The Harms of Equating Violence to Sex

24 children between the ages of 12 to 18 are forced to fight to the death until only one remains. This gruesome tale is the premise for The Hunger Games, a film series intended for children ages 13 and up. However, movies such as Bad Moms and Girls Trip are rated R (Restricted) for sexual content, despite having plots practically devoid of violence. Our society has created such a stigma around sex that a film about murder and starvation can be advertised to pre-teens, but movies that feature sex are deemed wholly inappropriate for youth. 

In our media, it seems as though sex has not just been equated to violence, but is seen as an even more harmful subject. When watching a R-rated film on Netflix, “sex, drug use, and violence” appears in the upper left corner, as if the two concepts are just a comparison. How can torture and mutilation be held to the same moral standard as consensual sexual relations? The reason for this is because of the stigmatization of sex in our society due to a societal desire to shelter our children and preserve their innocence. 

Although these views may seem outdated, the stigma around sex is still very much alive, hidden behind the illusion of modern progressivism. The perpetuation of slut shaming in our society is clear evidence that conservative views on sex still hold power in our society, and it is because of this that movies and other media forms tend to treat sex as immoral.
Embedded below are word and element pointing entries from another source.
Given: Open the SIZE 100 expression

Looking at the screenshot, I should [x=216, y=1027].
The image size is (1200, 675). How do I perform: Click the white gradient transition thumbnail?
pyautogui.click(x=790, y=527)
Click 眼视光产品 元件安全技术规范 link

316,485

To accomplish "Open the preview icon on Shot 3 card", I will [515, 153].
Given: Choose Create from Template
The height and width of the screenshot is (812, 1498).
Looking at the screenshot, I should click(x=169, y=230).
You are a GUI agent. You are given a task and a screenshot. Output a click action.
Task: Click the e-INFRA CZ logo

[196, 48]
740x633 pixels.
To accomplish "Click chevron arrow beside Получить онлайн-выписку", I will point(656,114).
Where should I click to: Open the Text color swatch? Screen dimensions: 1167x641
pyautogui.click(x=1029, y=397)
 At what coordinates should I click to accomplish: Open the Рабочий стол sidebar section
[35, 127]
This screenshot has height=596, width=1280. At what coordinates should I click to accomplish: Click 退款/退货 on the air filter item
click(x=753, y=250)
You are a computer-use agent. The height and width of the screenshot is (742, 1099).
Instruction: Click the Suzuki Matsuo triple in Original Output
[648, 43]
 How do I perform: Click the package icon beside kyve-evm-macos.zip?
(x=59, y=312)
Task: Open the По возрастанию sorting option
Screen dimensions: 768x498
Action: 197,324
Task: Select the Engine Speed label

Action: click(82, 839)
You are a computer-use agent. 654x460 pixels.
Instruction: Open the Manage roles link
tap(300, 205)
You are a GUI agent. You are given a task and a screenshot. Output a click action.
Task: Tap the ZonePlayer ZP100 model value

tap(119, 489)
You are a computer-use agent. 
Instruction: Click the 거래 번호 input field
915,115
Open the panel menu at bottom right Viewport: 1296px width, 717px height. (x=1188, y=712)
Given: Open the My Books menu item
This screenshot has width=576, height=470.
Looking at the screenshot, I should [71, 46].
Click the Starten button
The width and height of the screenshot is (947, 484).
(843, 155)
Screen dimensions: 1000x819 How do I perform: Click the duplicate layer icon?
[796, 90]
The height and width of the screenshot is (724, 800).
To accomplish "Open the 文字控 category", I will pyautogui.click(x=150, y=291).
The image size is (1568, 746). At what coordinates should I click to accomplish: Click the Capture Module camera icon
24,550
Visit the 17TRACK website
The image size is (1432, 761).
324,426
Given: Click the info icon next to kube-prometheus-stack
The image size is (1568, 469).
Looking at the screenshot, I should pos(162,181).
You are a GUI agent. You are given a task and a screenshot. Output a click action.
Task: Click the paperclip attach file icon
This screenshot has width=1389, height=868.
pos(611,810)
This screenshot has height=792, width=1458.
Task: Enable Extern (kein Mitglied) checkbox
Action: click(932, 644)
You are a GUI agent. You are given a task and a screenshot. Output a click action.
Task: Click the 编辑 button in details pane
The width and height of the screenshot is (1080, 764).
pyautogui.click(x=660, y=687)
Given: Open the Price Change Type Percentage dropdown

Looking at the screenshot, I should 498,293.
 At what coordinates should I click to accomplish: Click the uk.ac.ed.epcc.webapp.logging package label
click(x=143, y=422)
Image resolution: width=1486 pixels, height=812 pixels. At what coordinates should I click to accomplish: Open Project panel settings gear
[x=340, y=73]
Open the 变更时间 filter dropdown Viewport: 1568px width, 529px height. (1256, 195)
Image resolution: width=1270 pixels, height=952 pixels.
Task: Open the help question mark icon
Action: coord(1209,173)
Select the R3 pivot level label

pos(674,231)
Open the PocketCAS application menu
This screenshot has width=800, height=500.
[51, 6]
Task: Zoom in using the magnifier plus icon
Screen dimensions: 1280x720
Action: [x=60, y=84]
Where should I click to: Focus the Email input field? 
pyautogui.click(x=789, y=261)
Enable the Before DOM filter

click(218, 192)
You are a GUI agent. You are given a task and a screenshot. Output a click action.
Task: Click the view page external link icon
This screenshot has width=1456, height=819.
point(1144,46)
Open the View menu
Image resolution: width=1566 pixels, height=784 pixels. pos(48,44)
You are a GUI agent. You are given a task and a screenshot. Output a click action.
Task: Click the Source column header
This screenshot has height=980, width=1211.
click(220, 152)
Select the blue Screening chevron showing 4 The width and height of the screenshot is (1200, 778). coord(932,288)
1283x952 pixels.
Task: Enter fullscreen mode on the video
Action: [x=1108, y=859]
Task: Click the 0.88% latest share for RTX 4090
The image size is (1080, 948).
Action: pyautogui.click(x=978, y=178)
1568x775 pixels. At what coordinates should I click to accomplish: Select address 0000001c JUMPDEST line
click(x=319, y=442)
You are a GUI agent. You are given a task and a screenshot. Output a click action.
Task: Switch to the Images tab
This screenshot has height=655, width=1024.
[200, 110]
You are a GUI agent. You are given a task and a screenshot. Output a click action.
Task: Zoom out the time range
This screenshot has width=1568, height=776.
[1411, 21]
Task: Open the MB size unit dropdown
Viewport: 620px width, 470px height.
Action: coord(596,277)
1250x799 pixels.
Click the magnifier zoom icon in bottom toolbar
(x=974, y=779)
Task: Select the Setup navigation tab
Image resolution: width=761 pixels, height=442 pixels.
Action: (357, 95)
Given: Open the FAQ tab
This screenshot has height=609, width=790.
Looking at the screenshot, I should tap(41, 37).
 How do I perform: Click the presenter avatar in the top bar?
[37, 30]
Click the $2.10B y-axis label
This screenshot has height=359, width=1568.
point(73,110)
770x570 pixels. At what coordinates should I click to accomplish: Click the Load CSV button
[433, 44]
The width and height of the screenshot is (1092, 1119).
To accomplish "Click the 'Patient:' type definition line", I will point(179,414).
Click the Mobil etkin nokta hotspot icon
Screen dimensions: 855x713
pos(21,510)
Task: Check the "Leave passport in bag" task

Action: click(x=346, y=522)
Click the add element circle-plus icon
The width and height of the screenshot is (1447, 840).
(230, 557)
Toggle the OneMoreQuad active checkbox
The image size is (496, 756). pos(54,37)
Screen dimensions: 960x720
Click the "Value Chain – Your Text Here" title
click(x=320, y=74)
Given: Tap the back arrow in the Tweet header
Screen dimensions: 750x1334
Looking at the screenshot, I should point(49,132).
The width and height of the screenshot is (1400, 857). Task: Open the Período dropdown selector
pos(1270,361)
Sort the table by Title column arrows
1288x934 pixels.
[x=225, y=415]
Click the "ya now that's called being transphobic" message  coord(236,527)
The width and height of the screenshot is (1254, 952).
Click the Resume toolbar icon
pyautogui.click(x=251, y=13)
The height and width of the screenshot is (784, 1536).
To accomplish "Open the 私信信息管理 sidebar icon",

This succeeds in keeping sexual content out of films rated PG-13 (Parental Guidance Strongly Encouraged for Children Under 13) in order to “protect” children from this completely natural part of life. 

This idea that we need to protect our children from sex has proven to be harmful, leading children to engage with sexual content with limited knowledge of what they’re witnessing.

Lack of education in sexual and reproductive health is one of the leading causes of teenage pregnancy, as illustrated by a study conducted by researchers at the University of Washington. This research found that “teens who received comprehensive sex education were 60 percent less likely to report becoming pregnant or impregnating someone than those who received no sex education.”

Whether a person is sexually active or not, the consequences of lacking substantial sex education are extremely detrimental and can yield life-long consequences. Although movies and TV shows are not an adequate replacement for sex education, the rating system for movies actively contributes to the stigmatization of sex. Every one of us has or will be exposed to sexual content one way or another, so if a 13-year-old viewer can witness Hunger Games character Katniss Everdeen take the lives of four people with her own two hands, a little skin-to-skin action on screen isn’t the end of the world.